Article in The Pump category.

The Pump: SproutVideo is Video Hosting Made Easy

While most office employees gather around the water cooler, we prefer our libations to be of the unleaded and premium petrol variety. ”The Pump” is our weekly look…


While most office employees gather around the water cooler, we prefer our libations to be of the unleaded and premium petrol variety. ”The Pump” is our weekly look at a key member of the Fueled Collective, Fueled’s new shared work space just south of Houston in New York City.

Adam Podolnick created a website – and a business – in 37 days. The new site, SproutVideo provides small-business clients with the means to store, market and brand their videos online. In the fast-changing world of video hosting, SproutVideo makes video hosting easy and affordable.


Before launching SproutVideo, Podolnick worked for Motionbox, a video-hosting company that offered free and premium accounts.  In 2010, they announced they were being acquired by HP-Snapfish, a photo-sharing service. While the accounts of the free and premium customers transferred over, the commercial users would not. Seeing a need and an opportunity, Podolnick envisioned a better video-hosting resource for those abandoned Pro clients.

“I wanted those customers to have a continuation of service and not lose their videos. In a little over a month I built a basic version of the site and it’s been growing ever since,” Podolnick said.

While many liken SproutVideo to a YouTube for small and medium sized businesses, key differences include full user engagement with a video and without distracting ads or competing content. There are no ads, no sponsored videos or other people’s videos showing up after your video is finished playing. “Your brand, your video, nothing else,” is Podolnick’s mantra.

In addition, clicking on a video does not take viewers to a different site like YouTube and Vimeo. “You lose some of your branding by posting your videos on hosting sites like YouTube.” SproutVideo also offers the ability to host commercial content that isn’t allowed on YouTube or Vimeo.

SproutVideo offers in-depth analytics including graphically displayed data on viewing frequency and completion rates. Other considerations include privacy options, domain whitelisting, HD quality playback, playlists and even customizable post-play screens. “The biggest difference between SproutVideo and others is the quantity and quality of viewer tracking information,” said Podolnick.


SproutVideo gives companies the option to apply access controls on their videos. In order to view the video, the viewer will be asked to enter an email address resulting in a powerful database of viewers and the ability to better understand – and connect with – a company’s consumers.

Companies such as Comcast, United Way, HP and Parse use SproutVideo for internal training. Because of SproutVideo’s back-end analytics, the company knows who has completed their training and watched the video all the way through.

Interested companies can try out SproutVideo for free. Depending on storage space, bandwidth and analytics requirements, a client has five pricing options starting at just $10 a month.
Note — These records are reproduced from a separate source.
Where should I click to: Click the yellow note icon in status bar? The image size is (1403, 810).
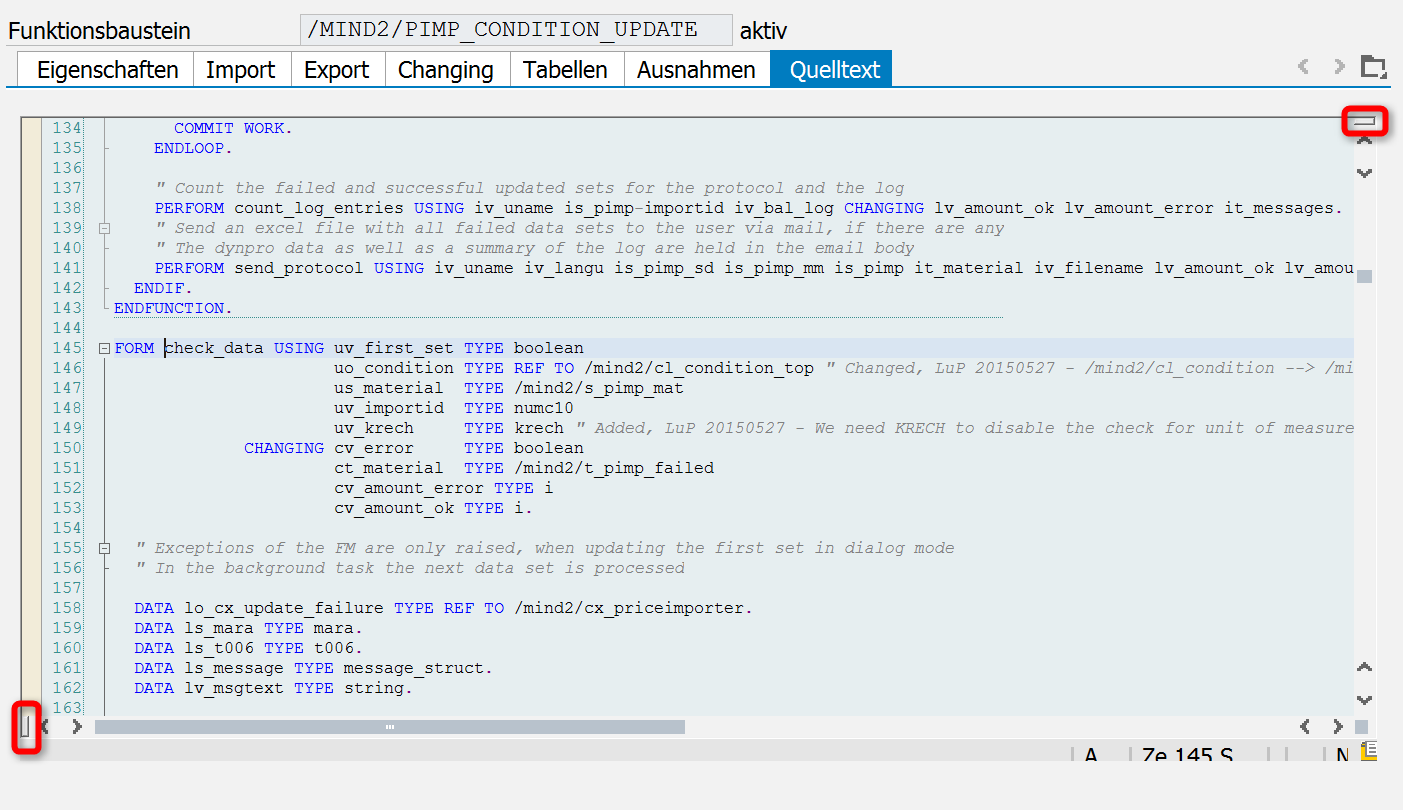click(x=1368, y=751)
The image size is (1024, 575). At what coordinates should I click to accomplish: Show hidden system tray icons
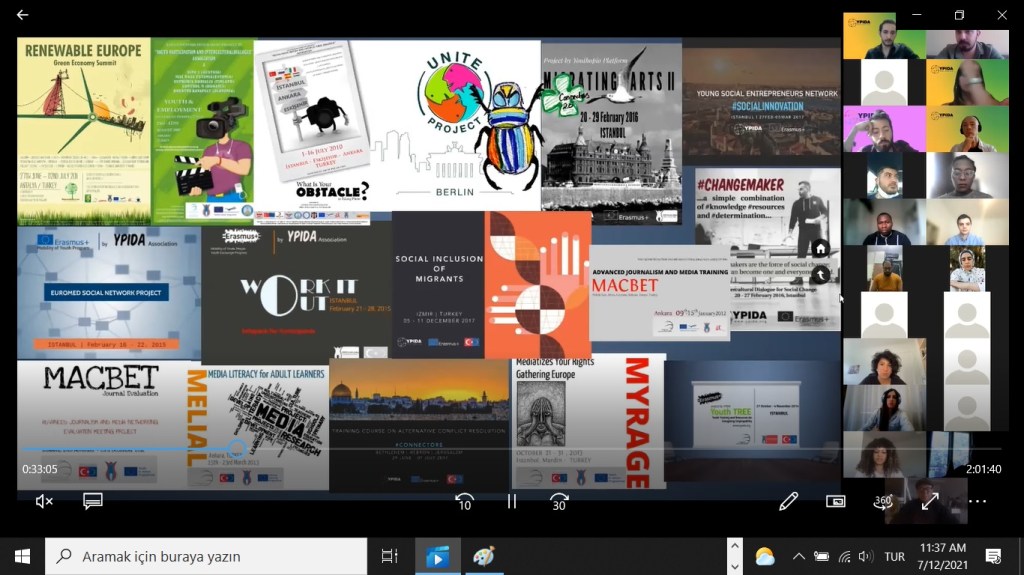[x=798, y=556]
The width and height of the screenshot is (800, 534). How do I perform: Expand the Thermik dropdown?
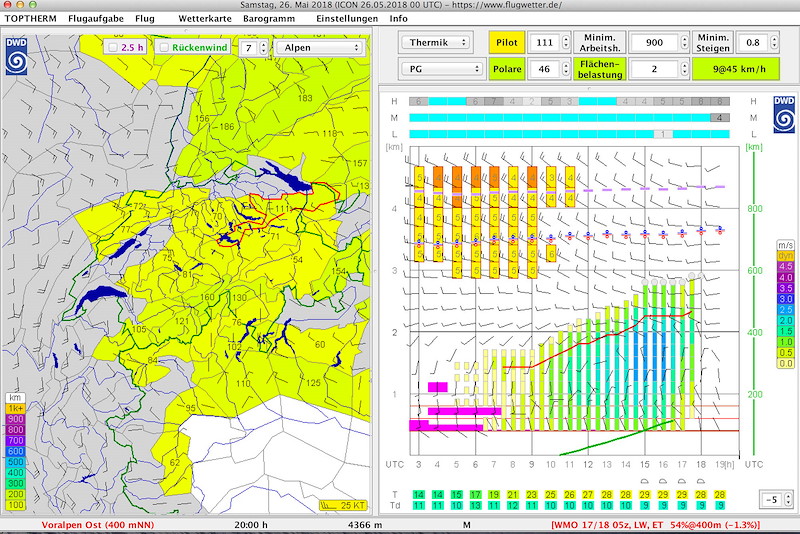(x=435, y=43)
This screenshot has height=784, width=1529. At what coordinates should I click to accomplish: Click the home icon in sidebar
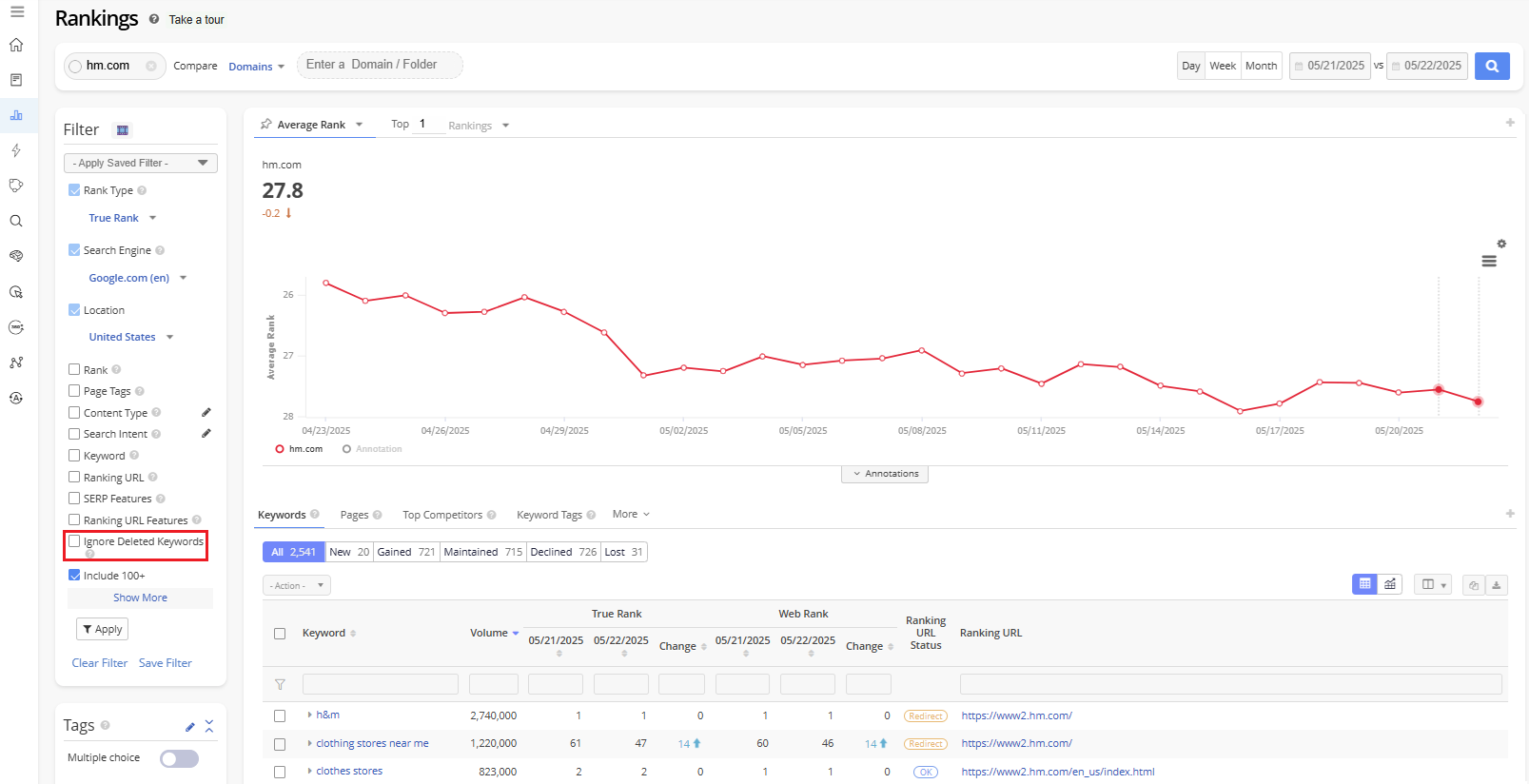(16, 45)
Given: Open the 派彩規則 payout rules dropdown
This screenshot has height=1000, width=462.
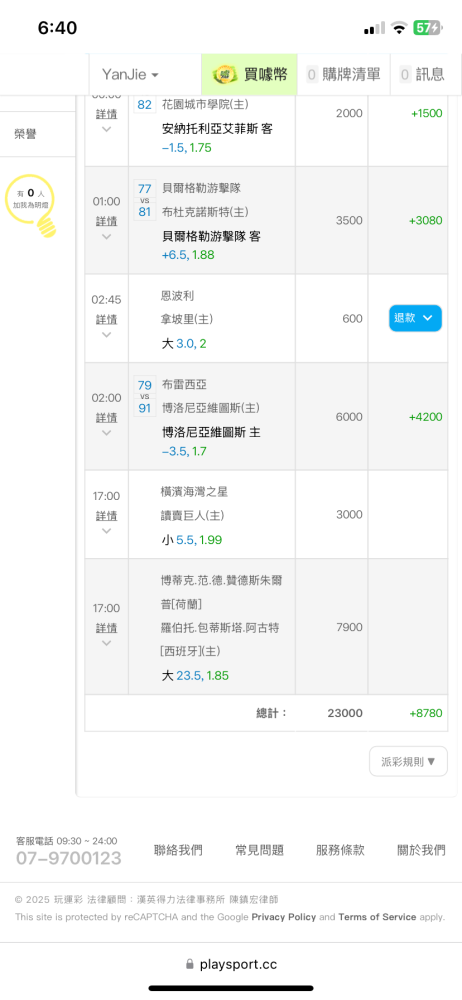Looking at the screenshot, I should pyautogui.click(x=408, y=761).
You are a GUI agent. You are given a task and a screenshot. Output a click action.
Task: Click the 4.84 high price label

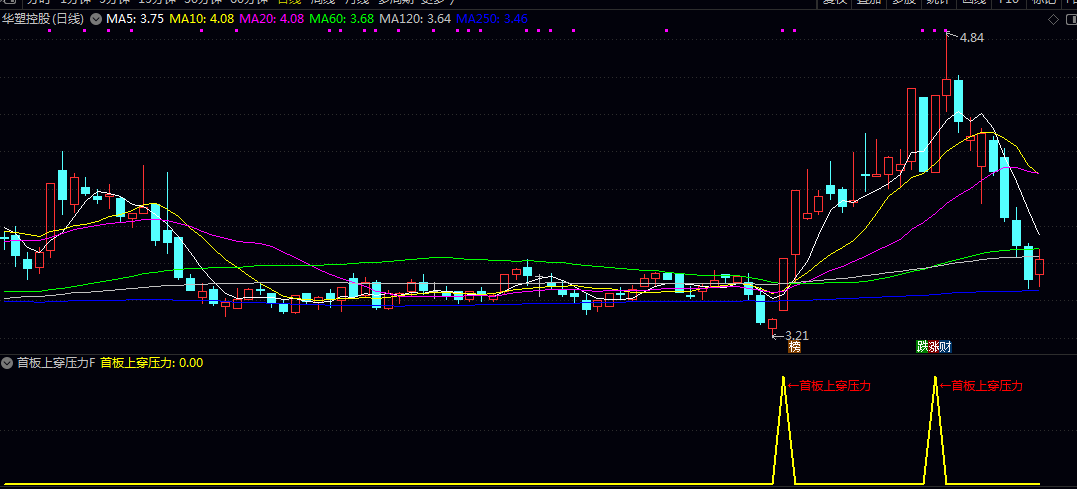(x=972, y=38)
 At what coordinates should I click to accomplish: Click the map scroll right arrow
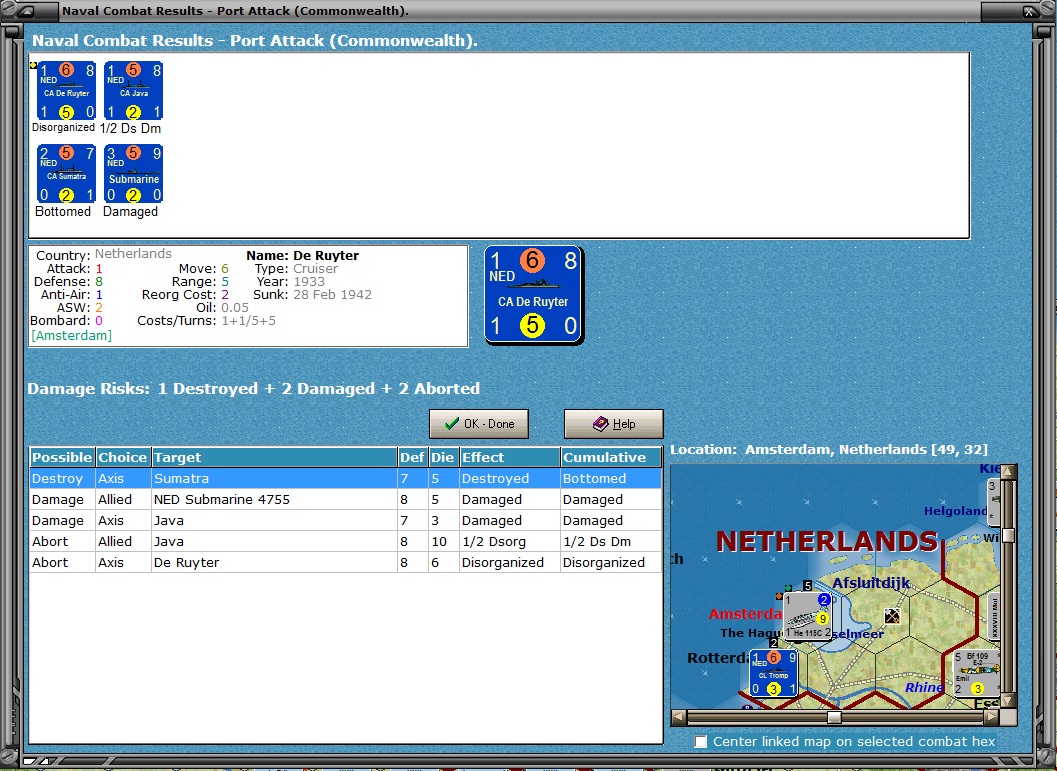click(992, 717)
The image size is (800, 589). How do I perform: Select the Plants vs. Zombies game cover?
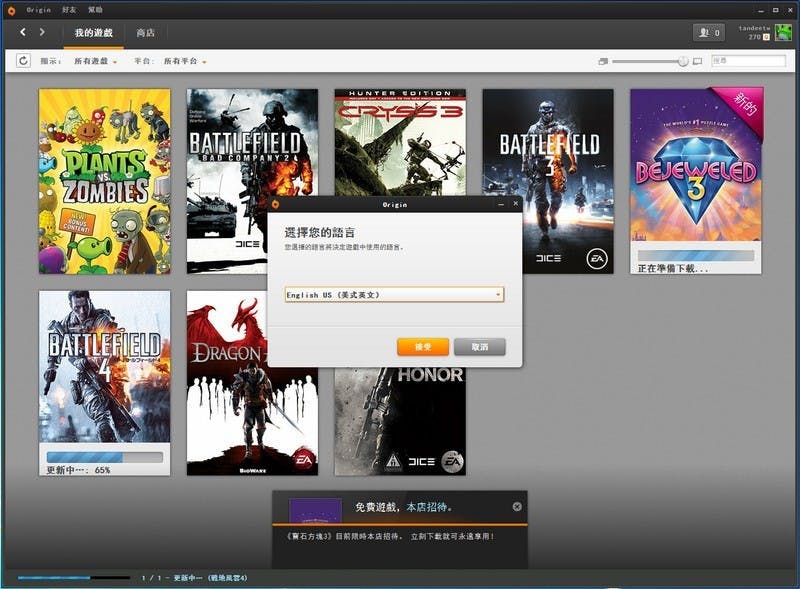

Originally from Long Island, Podolnick found it important to be in a place with a broader worldview. After working from home for several months, Podolnick moved his business inside the Fueled Collective workspace in Soho, New York City.

Right now Podolnick is focusing on providing the needs of on-demand video for small businesses. “Ten years ago a website was a prerequisite for any business.  Today, if you aren’t fully leveraging the capabilities of video, you’re way behind the power curve.”

SproutVideo will soon be offering pay-per-view and subscription services, including registration and payment options. For Podolnick the future includes providing customers with the ability to fully customize a web site for their videos.

For a successful web site to sprout into a company in just a few weeks, Podolnick has a lot of advice for entrepreneurs who want to start their company today. His main suggestion: Don’t give up. “It takes a while to get there. Talk to as many people as you can. Get different perspectives. Find your solution, because it’s out there.”